Elle s’est intéressée à ces destins très curieux de filles, de femmes. Comment se construire dans ce cas ? Ce qui aurait pu les sauver, cela aurait été d’avoir une soeur, dit-elle.

Personnellement, je ne me suis pas trouvée dans la situation d’avoir des parents formant un couple forteresse, mais ce que j’ai, c’est une soeur. […] Sans aucun doute, mon plus grand privilège consiste à être la petite soeur de Juliette Nothomb.

A hauteur d’enfant

Amélie Nothomb ne parle pas à la première personne, mais elle parvient à décrire les pensées et les observations de Tristane, à hauteur d’enfant. A hauteur d’enfant qui réfléchit comme un adulte.

"Je pense que c’est vraiment mon signe distinctif, c’est que je me souviens particulièrement bien de ma toute petite enfance et en particulier de mon acquisition du langage. Donc j’ai l’impression d’en parler en connaissance de cause, parce que je crois que c’est l’événement qui m’a le plus marqué dans ma vie. Cela a consisté à acquérir le langage. Je suis toujours dans cette situation, puisque je continue d’acquérir le langage. On n’a jamais fini de l’acquérir."

L’importance de la fratrie

Cela fait très longtemps qu’Amélie Nothomb avait envie d’aborder le thème des soeurs. Mais comment le faire ?
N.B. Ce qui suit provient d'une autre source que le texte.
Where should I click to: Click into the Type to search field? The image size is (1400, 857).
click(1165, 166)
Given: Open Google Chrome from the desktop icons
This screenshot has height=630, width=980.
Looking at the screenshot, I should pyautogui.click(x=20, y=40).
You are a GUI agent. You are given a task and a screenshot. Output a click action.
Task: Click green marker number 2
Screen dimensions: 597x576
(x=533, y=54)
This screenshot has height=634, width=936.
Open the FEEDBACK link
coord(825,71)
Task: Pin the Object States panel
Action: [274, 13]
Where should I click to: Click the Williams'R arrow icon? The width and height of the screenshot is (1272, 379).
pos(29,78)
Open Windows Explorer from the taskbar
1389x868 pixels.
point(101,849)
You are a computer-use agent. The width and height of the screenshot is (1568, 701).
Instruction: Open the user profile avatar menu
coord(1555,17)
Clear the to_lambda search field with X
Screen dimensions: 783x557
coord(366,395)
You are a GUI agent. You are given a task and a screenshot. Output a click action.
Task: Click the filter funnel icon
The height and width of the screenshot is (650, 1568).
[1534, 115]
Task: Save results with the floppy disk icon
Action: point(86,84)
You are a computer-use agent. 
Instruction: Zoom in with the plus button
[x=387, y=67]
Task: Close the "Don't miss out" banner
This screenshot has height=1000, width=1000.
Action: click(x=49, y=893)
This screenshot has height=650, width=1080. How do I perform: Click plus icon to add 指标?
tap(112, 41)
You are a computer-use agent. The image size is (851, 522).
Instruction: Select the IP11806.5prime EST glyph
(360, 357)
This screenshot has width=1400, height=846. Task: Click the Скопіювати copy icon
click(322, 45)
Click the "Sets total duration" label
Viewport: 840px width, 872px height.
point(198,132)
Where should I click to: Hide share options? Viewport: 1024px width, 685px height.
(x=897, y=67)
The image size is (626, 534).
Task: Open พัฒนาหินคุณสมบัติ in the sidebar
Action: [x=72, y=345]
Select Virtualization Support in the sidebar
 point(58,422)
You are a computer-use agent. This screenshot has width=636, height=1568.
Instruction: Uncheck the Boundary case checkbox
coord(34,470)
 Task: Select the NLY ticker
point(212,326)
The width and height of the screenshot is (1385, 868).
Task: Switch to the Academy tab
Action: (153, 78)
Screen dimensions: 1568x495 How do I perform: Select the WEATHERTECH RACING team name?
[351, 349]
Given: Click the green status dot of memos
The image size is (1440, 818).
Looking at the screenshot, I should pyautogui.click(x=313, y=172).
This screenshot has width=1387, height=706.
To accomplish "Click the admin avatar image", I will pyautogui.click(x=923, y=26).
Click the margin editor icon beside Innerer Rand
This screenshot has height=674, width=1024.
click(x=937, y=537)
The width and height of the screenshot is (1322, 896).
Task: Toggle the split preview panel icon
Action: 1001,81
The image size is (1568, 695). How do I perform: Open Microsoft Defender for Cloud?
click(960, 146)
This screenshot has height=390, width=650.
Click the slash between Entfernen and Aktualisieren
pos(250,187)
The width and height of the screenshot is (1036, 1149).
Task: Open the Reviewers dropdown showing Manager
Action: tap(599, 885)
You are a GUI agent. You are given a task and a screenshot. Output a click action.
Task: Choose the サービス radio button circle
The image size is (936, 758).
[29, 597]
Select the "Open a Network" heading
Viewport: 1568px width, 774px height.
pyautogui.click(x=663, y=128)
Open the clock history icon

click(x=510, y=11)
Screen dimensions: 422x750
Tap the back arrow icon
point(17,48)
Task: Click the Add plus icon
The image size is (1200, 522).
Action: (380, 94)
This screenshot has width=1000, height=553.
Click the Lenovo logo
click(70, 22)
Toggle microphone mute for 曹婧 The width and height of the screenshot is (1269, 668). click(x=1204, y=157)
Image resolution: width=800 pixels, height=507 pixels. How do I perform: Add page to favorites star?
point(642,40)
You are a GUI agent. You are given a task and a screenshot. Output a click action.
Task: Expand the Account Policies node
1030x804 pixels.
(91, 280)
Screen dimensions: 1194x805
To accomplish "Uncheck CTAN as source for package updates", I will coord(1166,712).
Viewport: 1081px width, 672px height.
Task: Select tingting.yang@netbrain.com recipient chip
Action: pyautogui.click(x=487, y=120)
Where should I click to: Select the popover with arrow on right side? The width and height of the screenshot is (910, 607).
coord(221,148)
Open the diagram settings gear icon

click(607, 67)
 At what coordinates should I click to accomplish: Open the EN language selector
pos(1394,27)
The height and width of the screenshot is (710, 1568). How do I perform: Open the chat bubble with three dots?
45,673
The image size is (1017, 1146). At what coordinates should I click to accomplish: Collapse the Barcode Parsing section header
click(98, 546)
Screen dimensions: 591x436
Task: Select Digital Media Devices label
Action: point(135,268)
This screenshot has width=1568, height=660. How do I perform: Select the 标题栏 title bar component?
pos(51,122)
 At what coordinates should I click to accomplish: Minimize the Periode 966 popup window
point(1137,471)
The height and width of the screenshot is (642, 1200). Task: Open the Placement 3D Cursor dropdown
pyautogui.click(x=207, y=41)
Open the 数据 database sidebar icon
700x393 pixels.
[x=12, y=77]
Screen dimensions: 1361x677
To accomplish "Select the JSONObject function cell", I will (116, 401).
"Je ne voulais pas parler directement de Juliette et moi, parce que c’est très délicat de raconter une histoire d’amour qui existe toujours, avec une personne qui existe toujours. Je me demandais comment faire pour ne pas aller trop loin. Il m’est venu, heureusement, cette métaphore."

La fratrie est peut-être pour elle l’élément le plus déterminant de la vie. Être une petite soeur a terriblement compté dans sa vie. Elle se définissait en très grande partie par rapport à sa grande soeur.

Nous nous aimions vraiment d’un amour fusionnel. Nous nous aimons toujours d’un amour fusionnel. Je la regardais et tout ce qu’elle faisait me paraissait extraordinaire. Les trois quarts des choses que je suis devenue me viennent de ma soeur. C’est parce que ma soeur écrivait que j’ai commencé à écrire.

"[…] Par ailleurs, ce n’était pas si simple, parce que, comme je la respectais terriblement, je ne voulais en aucun cas marcher sur ses plates-bandes. Par exemple, elle écrivait, donc je n’écrivais pas. Je trouvais qu’écrire était la chose la plus haute que l’on puisse faire, mais c’était sa prérogative. […]
Il a fallu que ma soeur, à l’âge de 16 ans, cesse d’écrire, et qu’elle cesse d’écrire durablement, pour que, tout à coup, je me dise : bon, je pense que ce n’est plus son truc. Peut-être que j’ai le droit de le faire."

L’impact des mots

Tristane entend un jour sa mère dire d’elle qu’elle est une petite fille terne.

"Je crois qu’on a tous vécu ça à notre manière, une phrase dite par une personne importante – les parents sont des gens très importants -, une phrase dite sans même y penser, qui va être vécue comme une malédiction, comme une condamnation par Tristane."

Tristane va le vivre comme une crucifixion et toute sa vie, elle va se voir comme terne, alors qu’elle est vraiment tout le contraire. La parole maternelle va être considérée comme primordiale pendant les vingt années qui suivent. Comment se défaire de ces mots qui font mal ?

Vient un moment où l’on doit se dire : les mots ont le pouvoir qu’on leur donne.

Amélie Nothomb a connu une expérience similaire, qu’elle a vécue elle aussi comme une condamnation, lorsque son père lui a dit, alors qu’elle avait 18 ans : "Tu ressembles à Marguerite Yourcenar âgée." Longtemps, cette phrase l’a crucifiée.

Il lui a fallu 20 ans pour voir les choses autrement, "pour attraper cette phrase autrement", et comprendre qu’il voulait dire qu’elle avait l’air d’une immense femme de lettres. "Et depuis, je revendique cette phrase, bien sûr."